Tasks to complete:
A) Reproduce the stretch of the post on Iran's nuclear program from "Of course we’ve" through "those February reports.", word for word.
B) Summarize the post on Iran's nuclear program in two sentences.
C) Write what comes next in the post on Iran's nuclear program, picking up after its closing question.

Text provided:

There’s another report out there claiming that Iran is on the verge of becoming a nuclear power:
Iran has perfected the technology to create and detonate a nuclear warhead and is merely awaiting the word from its Supreme Leader, Ayatollah Ali Khamenei, to produce its first bomb, Western intelligence sources have told The Times.
The sources said that Iran completed a research programme to create weaponised uranium in the summer of 2003 and that it could feasibly make a bomb within a year of an order from its Supreme Leader.
A US National Intelligence Estimate two years ago concluded that Iran had ended its nuclear arms research programme in 2003 because of the threat from the American invasion of Iraq. But intelligence sources have told The Times that Tehran had halted the research because it had achieved its aim — to find a way of detonating a warhead that could be launched on its long-range Shehab-3 missiles.
They said that, should Ayatollah Khamenei approve the building of a nuclear device, it would take six months to enrich enough uranium and another six months to assemble the warhead. The Iranian Defence Ministry has been running a covert nuclear research department for years, employing hundreds of scientists, researchers and metallurgists in a multibillion-dollar programme to develop nuclear technology alongside the civilian nuclear programme.
Of course we’ve been down this road before. As noted above, the United States’ National Intelligence Estimate in 2007 stated that Iran had halted it’s nuclear weapons program in 2003. In February of this year, though, both the United Nations and the United States issued reports saying that the program was further along than previously believed. Less than a month later, though, the Director of National Intelligence seemed to debunk those February reports.
So we’re left with a question that I’ve asked more than once regarding this subject —- who, exactly, are we supposed to believe ?

Data section:
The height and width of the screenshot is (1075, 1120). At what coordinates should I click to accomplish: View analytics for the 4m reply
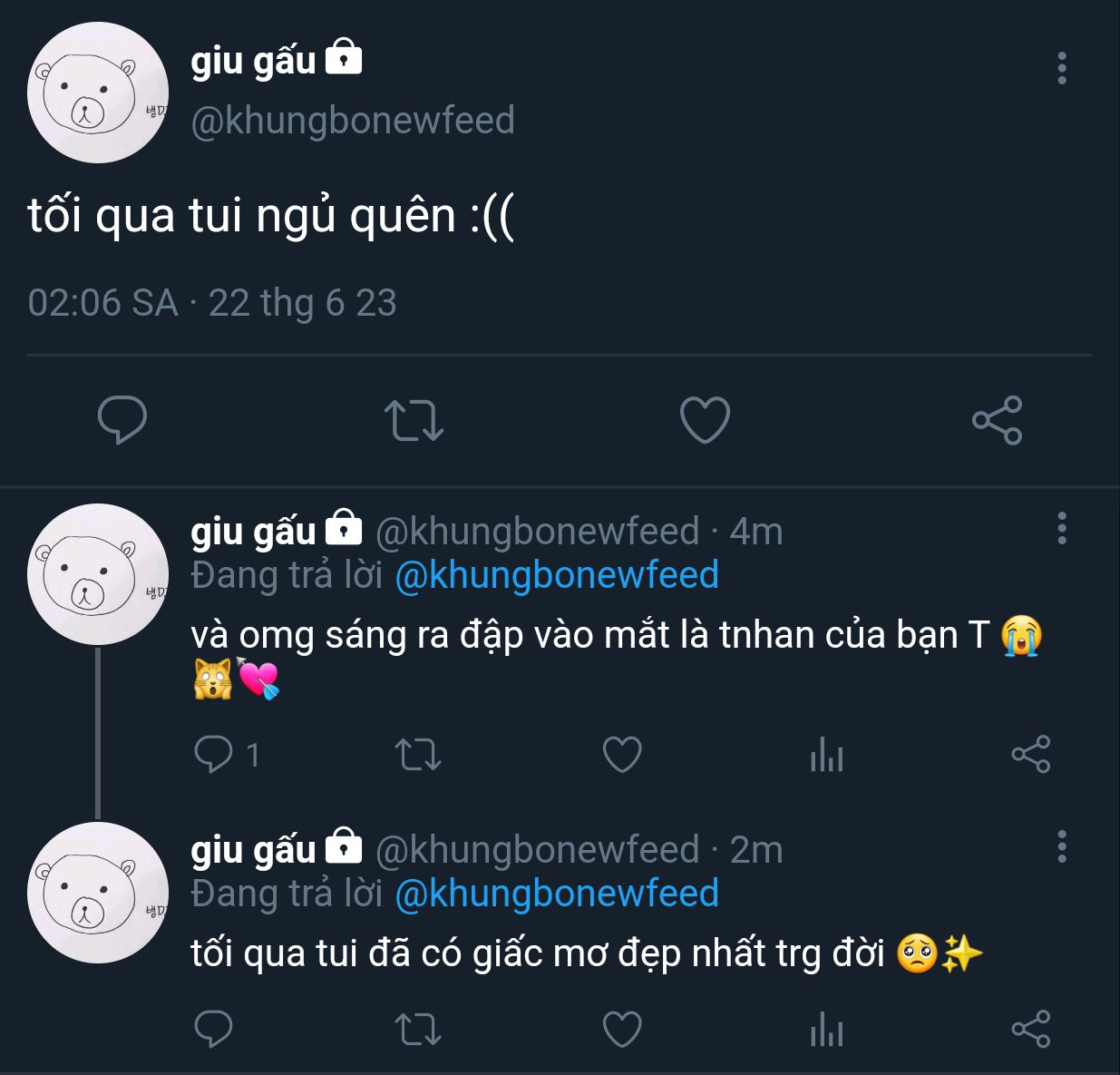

Answer list:
A)
Of course we’ve been down this road before. As noted above, the United States’ National Intelligence Estimate in 2007 stated that Iran had halted it’s nuclear weapons program in 2003. In February of this year, though, both the United Nations and the United States issued reports saying that the program was further along than previously believed. Less than a month later, though, the Director of National Intelligence seemed to debunk those February reports.

B) A report citing Western intelligence sources claims that Iran has perfected the technology to build and detonate a nuclear warhead and could make a bomb within a year of an order from Ayatollah Khamenei, even though a 2007 US estimate concluded that Iran ended its weapons research in 2003. The writer notes that earlier reports on the program have contradicted one another and asks who, exactly, we are supposed to believe.

C)
It’s a relevant question.
Throughout the 1990s, American and other international intelligence agencies issued report after report claiming that Iraq had revived it’s WMD program. We now know that to be untrue and that the information we were relying on was nothing more than a gigantic bluff on the part of Saddam Hussein to fool Iran into thinking he was stronger militarily than he actually was. We relied on that information, though, and ended up entering a war that will likely define American, and Middle Eastern, politics for some time to come, and not necessarily in a good way. Given that, some degree of skepticism about these Iran reports is warranted, I think.
Let’s assume they’re true, though, what, if anything, can the United States do about it:
The Obama administration is talking with allies and Congress about the possibility of imposing an extreme economic sanction against Iran if it fails to respond to President Obama’s offer to negotiate on its nuclear program: cutting off the country’s imports of gasoline and other refined oil products.
The option of acting against companies around the world that supply Iran with 40 percent of its gasoline has been broached with European allies and Israel, officials from those countries said. Legislation that would give Mr. Obama that authority already has 71 sponsors in the Senate and similar legislation is expected to sail through the House.
In a visit to Israel last week, Mr. Obama’s national security adviser, James L. Jones, mentioned the prospect to Israeli officials, they said.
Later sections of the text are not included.